_Supplied passage_

*-*-*

As the public leadership literature clearly reveals, political, administrative and civic leaders have three distinctive vectors of influence; they must lead upwards, downwards and outwards, and for the most part, the focus of the influence attempts for each category of leader is unique. For example, when politicians lead up, frequently the intended target of that influence attempt is the electorate, whereas upwards leadership for administrative leaders is usually directed at ministers and other politicians ('t Hart and Tummers, 2019). Moreover, for administrative leaders, the reality is that much of the work that they undertake (and their subsequent successes) typically occurs quietly in the background out of the public eye. However, a crisis situation affords public servants, who are at long last being recognized as key public leaders, an opportunity to emerge from the shadows.

As we noted in our previous editorial (Mau et al., 2021), this has been no more evident than during the COVID-19 pandemic when political leaders shared the podium with various public health officials—hitherto relatively faceless, anonymous bureaucrats—to provide regular (and initially daily) updates on the spread of the virus and the measures that governments were taking to mitigate its spread. Therefore, rather atypically, administrative leadership becomes highly visible in these crisis situations. Furthermore, there is a palpable shift in the focus of their influence attempts rather than leading upwards to influence the thinking and decision-making of their political masters; in a crisis situation, political and administrative leaders work collaboratively to influence the views of the electorate and civil society more broadly.

Beyond the direction of public leadership, there is the element of time in crisis leadership. Drawing on extensive crisis leadership at the local government level as Public Health Commissioner for the City of Baltimore, Maryland, and at the US federal level as Deputy Commissioner of the Food and Drug Administration, Josh Sharfstein (2018, p. 7) proposes a model for crisis response: (1) identify the crisis; (2) manage the crisis; (3) address communications and politics and (4) pivot to long-lasting change. This pattern suggests that public leadership research needs to study the varied stages in which leaders address a crisis. Further complicating the temporal element is that a crisis not only unfolds in real time but also leadership decision-making is profoundly affected by the past time line of an issue, calling for the needed skill described by Neustadt and May's (1986) study of leaders' decision-making as “thinking in time.” In researching leadership in public health in the USA, for example, thinking in time starts with a recognition of long-standing underinvestment in the public health infrastructure (Maani and Galea, 2020).

*-*-*

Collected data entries
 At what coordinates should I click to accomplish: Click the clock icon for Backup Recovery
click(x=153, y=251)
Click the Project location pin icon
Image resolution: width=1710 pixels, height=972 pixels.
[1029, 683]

*-*-*

List every stage of the crisis response model that the crisis leadership passage attributes to Josh Sharfstein. None of the data is needed for what comes next.

1. Identify the crisis
2. Manage the crisis
3. Address communications and politics
4. Pivot to long-lasting change